[Start of Attachment]

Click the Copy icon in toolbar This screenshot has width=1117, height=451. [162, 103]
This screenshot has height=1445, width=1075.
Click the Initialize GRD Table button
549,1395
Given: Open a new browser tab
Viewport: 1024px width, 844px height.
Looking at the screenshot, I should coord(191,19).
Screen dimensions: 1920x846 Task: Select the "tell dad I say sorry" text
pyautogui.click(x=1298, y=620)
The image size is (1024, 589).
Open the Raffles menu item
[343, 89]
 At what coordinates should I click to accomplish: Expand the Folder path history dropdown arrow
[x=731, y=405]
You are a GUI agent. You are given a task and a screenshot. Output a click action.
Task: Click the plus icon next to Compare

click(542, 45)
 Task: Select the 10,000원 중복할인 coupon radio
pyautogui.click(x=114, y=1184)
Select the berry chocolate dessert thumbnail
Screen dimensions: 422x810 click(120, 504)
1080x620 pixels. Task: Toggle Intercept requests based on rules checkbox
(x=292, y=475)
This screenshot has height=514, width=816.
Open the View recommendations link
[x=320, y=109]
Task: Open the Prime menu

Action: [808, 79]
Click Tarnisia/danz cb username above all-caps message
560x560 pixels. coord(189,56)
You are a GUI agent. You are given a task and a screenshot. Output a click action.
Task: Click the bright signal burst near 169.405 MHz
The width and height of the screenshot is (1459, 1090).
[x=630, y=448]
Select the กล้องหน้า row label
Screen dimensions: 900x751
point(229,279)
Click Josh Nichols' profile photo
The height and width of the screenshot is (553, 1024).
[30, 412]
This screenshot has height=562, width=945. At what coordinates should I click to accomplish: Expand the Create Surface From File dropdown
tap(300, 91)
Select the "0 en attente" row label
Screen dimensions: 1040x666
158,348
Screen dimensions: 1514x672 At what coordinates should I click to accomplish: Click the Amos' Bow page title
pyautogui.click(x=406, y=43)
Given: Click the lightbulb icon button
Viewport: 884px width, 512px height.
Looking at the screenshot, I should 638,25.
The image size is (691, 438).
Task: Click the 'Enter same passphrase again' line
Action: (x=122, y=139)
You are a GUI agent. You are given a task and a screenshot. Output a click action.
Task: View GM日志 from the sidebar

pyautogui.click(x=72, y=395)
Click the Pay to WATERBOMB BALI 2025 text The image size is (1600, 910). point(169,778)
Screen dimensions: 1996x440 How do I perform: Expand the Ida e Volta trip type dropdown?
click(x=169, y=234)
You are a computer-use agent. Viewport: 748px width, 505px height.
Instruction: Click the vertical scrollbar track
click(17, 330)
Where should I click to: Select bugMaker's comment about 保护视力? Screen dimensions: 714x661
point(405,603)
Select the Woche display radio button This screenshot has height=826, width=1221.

[End of Attachment]

**PROBLEM STATEMENT**: Look through the material above and print exactly the lines from the one containing "Click Tarnisia/danz cb" to the one containing "Click the Pay", both included, and nothing more.

**WRITTEN ANSWER**:
Click Tarnisia/danz cb username above all-caps message
560x560 pixels. coord(189,56)
You are a GUI agent. You are given a task and a screenshot. Output a click action.
Task: Click the bright signal burst near 169.405 MHz
The width and height of the screenshot is (1459, 1090).
[x=630, y=448]
Select the กล้องหน้า row label
Screen dimensions: 900x751
point(229,279)
Click Josh Nichols' profile photo
The height and width of the screenshot is (553, 1024).
[30, 412]
This screenshot has height=562, width=945. At what coordinates should I click to accomplish: Expand the Create Surface From File dropdown
tap(300, 91)
Select the "0 en attente" row label
Screen dimensions: 1040x666
158,348
Screen dimensions: 1514x672 At what coordinates should I click to accomplish: Click the Amos' Bow page title
pyautogui.click(x=406, y=43)
Given: Click the lightbulb icon button
Viewport: 884px width, 512px height.
Looking at the screenshot, I should 638,25.
The image size is (691, 438).
Task: Click the 'Enter same passphrase again' line
Action: (x=122, y=139)
You are a GUI agent. You are given a task and a screenshot. Output a click action.
Task: View GM日志 from the sidebar

pyautogui.click(x=72, y=395)
Click the Pay to WATERBOMB BALI 2025 text The image size is (1600, 910). point(169,778)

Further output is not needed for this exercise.